## PROBLEM DETAILS
Please lay out the lines of the records below as a JSON list of strings, one string per line and blank lines omitted, starting at the line that contains "How do I perform: Click the RL speaker label?" and ending at the end of the records.
* START RECORDS PROVIDED *
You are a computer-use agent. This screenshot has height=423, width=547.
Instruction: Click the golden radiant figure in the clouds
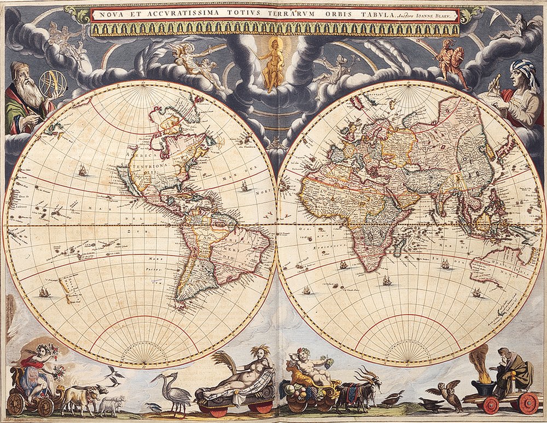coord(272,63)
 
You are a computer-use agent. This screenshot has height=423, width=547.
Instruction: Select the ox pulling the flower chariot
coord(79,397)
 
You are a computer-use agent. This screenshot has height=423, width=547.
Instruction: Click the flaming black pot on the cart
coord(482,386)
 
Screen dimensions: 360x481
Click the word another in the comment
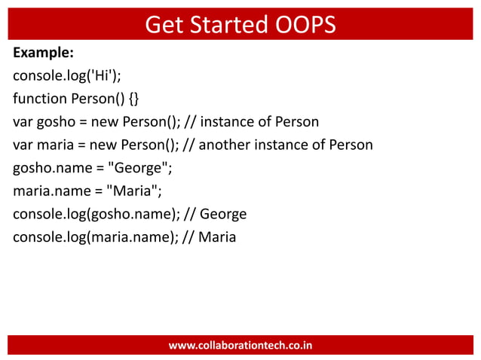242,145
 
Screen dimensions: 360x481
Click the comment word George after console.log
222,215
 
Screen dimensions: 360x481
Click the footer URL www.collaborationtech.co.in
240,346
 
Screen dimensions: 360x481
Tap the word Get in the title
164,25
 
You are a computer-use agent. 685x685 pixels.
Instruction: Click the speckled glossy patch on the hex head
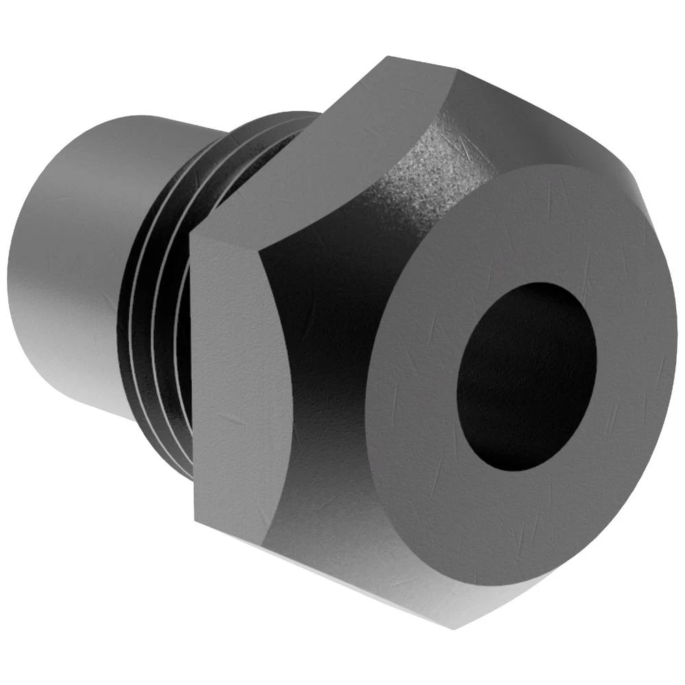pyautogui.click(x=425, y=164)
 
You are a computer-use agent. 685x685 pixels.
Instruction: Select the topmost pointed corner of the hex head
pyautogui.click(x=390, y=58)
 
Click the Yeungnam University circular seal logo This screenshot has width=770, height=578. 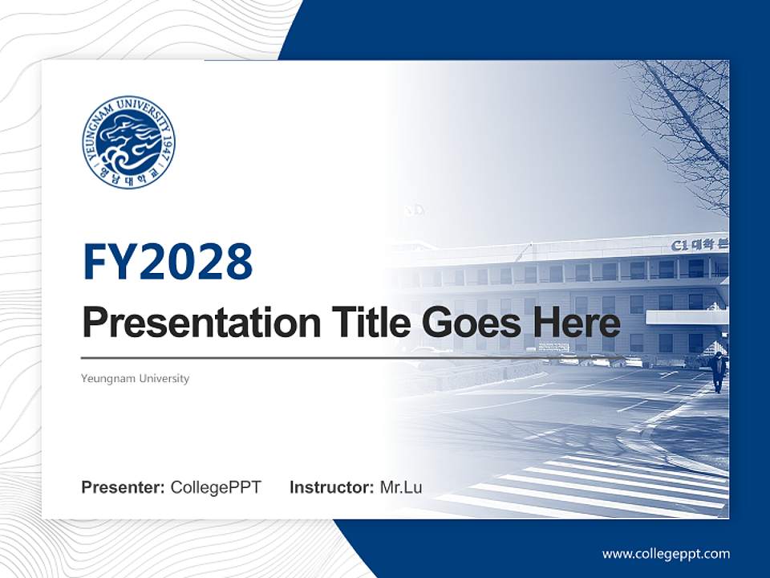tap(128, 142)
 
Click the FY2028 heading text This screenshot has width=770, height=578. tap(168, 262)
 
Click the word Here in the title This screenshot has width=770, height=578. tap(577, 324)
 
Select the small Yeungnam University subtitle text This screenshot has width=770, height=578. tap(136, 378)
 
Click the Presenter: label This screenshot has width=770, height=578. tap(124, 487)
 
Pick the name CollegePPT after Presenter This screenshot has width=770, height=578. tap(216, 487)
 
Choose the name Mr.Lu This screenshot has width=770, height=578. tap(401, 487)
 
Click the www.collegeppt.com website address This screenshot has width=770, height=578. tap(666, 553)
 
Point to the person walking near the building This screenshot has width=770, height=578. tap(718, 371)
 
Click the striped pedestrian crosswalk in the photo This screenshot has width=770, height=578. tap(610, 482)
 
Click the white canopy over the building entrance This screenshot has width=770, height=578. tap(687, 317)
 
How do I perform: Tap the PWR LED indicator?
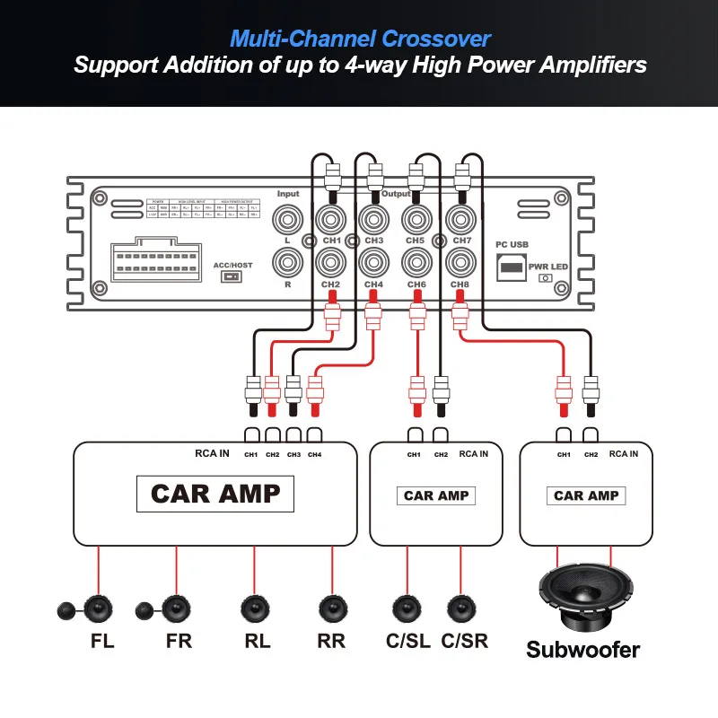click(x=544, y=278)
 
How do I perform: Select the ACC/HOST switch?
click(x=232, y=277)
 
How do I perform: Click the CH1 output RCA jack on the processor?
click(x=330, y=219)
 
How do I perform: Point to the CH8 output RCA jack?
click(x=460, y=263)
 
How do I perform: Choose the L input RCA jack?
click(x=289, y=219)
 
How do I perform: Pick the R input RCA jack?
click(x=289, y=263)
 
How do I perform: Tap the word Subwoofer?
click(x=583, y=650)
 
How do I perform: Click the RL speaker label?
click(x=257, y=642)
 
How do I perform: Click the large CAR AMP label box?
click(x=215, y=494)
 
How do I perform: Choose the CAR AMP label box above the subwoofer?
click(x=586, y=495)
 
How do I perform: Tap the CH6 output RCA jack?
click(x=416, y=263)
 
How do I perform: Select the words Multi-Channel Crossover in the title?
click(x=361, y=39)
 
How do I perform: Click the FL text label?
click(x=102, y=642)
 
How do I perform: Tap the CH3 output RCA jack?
* END RECORDS PROVIDED *
## TASK SOLUTION
[
  "How do I perform: Click the RL speaker label?",
  "click(x=257, y=642)",
  "How do I perform: Click the large CAR AMP label box?",
  "click(x=215, y=494)",
  "How do I perform: Choose the CAR AMP label box above the subwoofer?",
  "click(x=586, y=495)",
  "How do I perform: Tap the CH6 output RCA jack?",
  "click(x=416, y=263)",
  "How do I perform: Select the words Multi-Channel Crossover in the title?",
  "click(x=361, y=39)",
  "How do I perform: Click the FL text label?",
  "click(x=102, y=642)",
  "How do I perform: Tap the CH3 output RCA jack?"
]